Hay ambivalencias felices, que nos libran de supuestos amigos que no valían la pena o nos dispensan gozosas simpatías de quien no las habríamos esperado. Y hay, sobre todo, ambivalencias trágicas, que resquebrajan la complicidad de una pareja o tensan el lienzo de relaciones decisivas, abriéndolas por las costuras. Conviene seguir de cerca estas últimas, porque a menudo ponen patas arriba lo que parecía más consolidado en nuestra vida, y nos obligan a reinventarla cuando y donde más estable se nos antojaba.
La corteza afectiva de nuestra existencia resulta que se parece más a la tectónica terrestre que a la silenciosa eternidad de las planicies lunares. Bajo un suelo aparentemente firme y estático fluyen magmas ardientes que no paran de empujar en diversas direcciones, y que pugnan por liberar su presión agrietando su superficie.

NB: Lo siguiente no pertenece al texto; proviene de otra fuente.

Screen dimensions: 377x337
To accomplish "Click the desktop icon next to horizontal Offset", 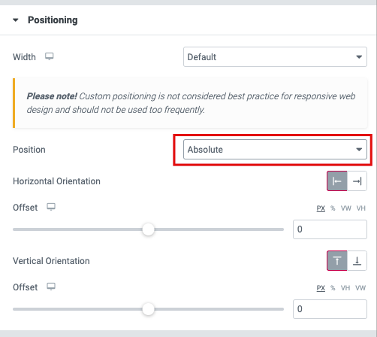I will pyautogui.click(x=51, y=207).
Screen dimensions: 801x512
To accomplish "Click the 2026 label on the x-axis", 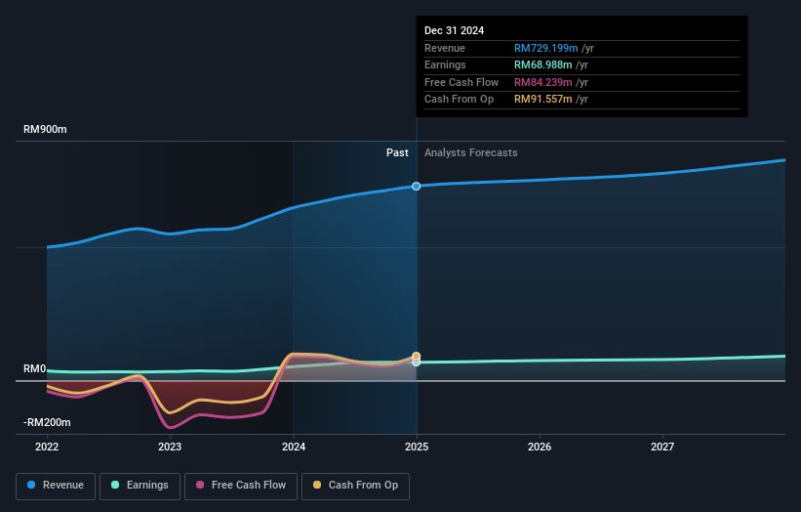I will 540,447.
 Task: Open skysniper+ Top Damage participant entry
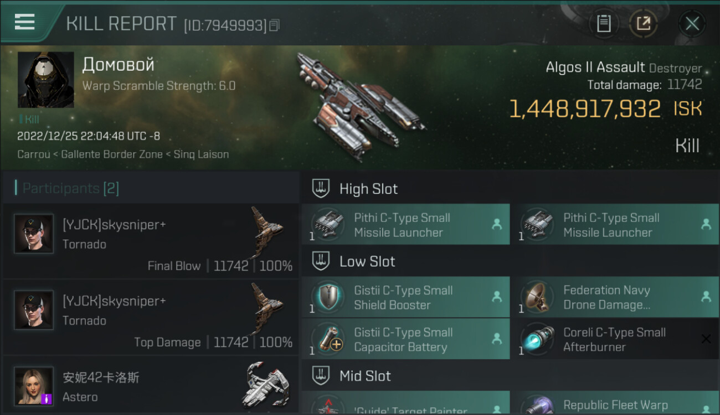(x=151, y=317)
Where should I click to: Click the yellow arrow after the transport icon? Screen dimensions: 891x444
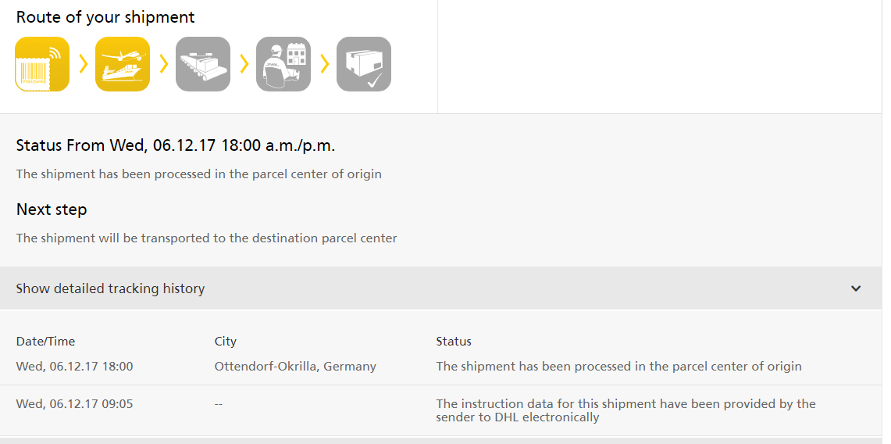point(164,63)
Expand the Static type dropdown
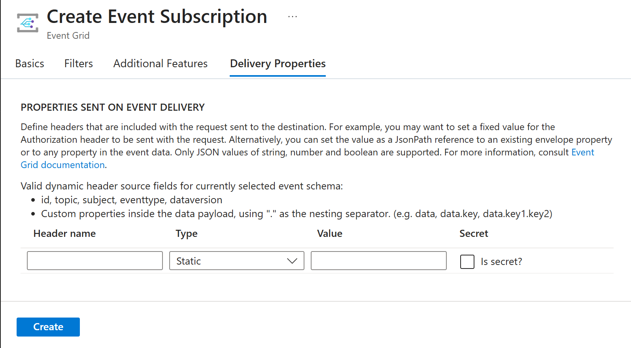 tap(237, 261)
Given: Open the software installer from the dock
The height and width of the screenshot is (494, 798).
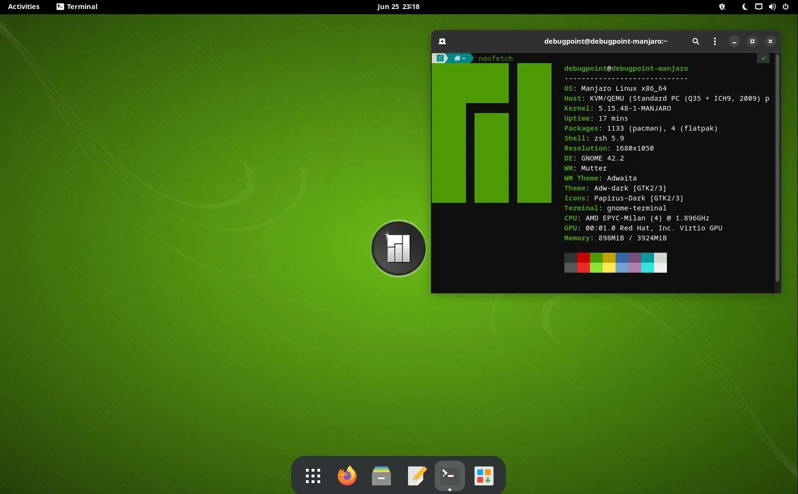Looking at the screenshot, I should pyautogui.click(x=483, y=475).
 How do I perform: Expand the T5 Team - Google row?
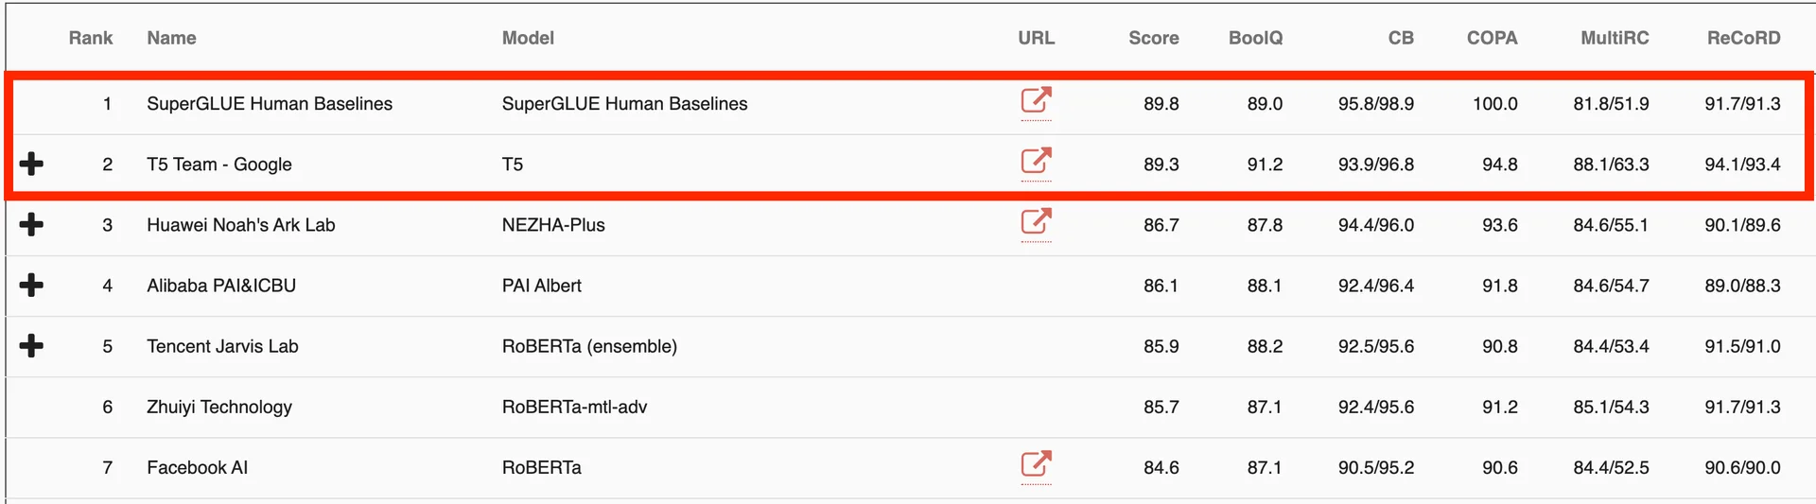tap(31, 164)
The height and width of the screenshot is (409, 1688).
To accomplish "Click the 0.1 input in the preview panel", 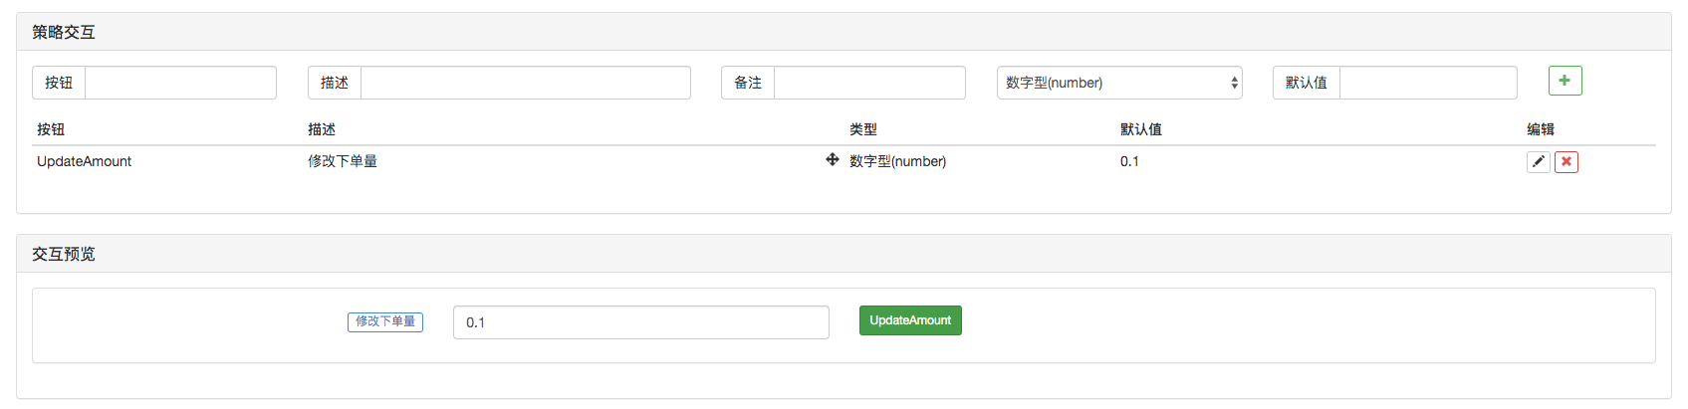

Nada en el alma se está quieto, nada es de una pieza ni de un solo color: todo se mueve, todo se agita, todo se mezcla, y lo que desearíamos considerar definitivo es solo un paisaje transitorio que cambiará, o que un día, de repente, veremos distinto. Lo que parecía solidez en la pareja resultaba ser un hastío que un buen día descubrimos insoportable; en esa familia que todos consideran tan unida bulle un secreto de antagonismos y crueldades. El apacible y amoroso niño, postulaba Freud, lidia con las mismas pasiones que, como revelan los mitos, han agitado a la humanidad desde tiempos ancestrales.
El fundador del psicoanálisis consideraba que son nuestros padres los que nos inspiran las ambivalencias más aceradas; parece probable, dado que corresponden a los vínculos más intensos y primigenios. “Madre no hay más que una”, sentencia el refrán, pero en realidad parece que hubiera muchas, cada cual con su parte buena y su parte mala: ambivalencia dentro de la ambivalencia. ¿Será que resulta imposible estar unido a alguien sin que de él nos alcance tanto bien como daño?
Llega un momento en la vida en que uno debería haber recorrido por sí mismo lo bastante como para tomar distancia de los progenitores: de su ascendente, de sus influencias, del peso de su propia historia, de sus manías y hasta de sus virtudes. ¿Realmente es así? Y si no, ¿cómo ganar un poco de distancia, la suficiente para que nuestra historia deje de verse subyugada a la suya? ¿Cómo dejar de sentirnos una y otra vez, en presencia de nuestros padres, aquellos niños dependientes que fuimos, reiterando compulsivamente las sumisiones y las rebeldías de la infancia cuando ya no somos los mismos y han perdido el sentido que tuvieron?
Los padres se nos infiltraron hasta el fondo de la personalidad como cuñas de una identidad que llevaremos clavada para siempre: tal vez por eso (y no solo porque los queremos y los odiamos) abrirán un incurable vacío de nostalgia cuando falten. Los padres, porque lo son y por lo que fueron, seguirán en nosotros con la ambivalencia de la bendición y la amenaza.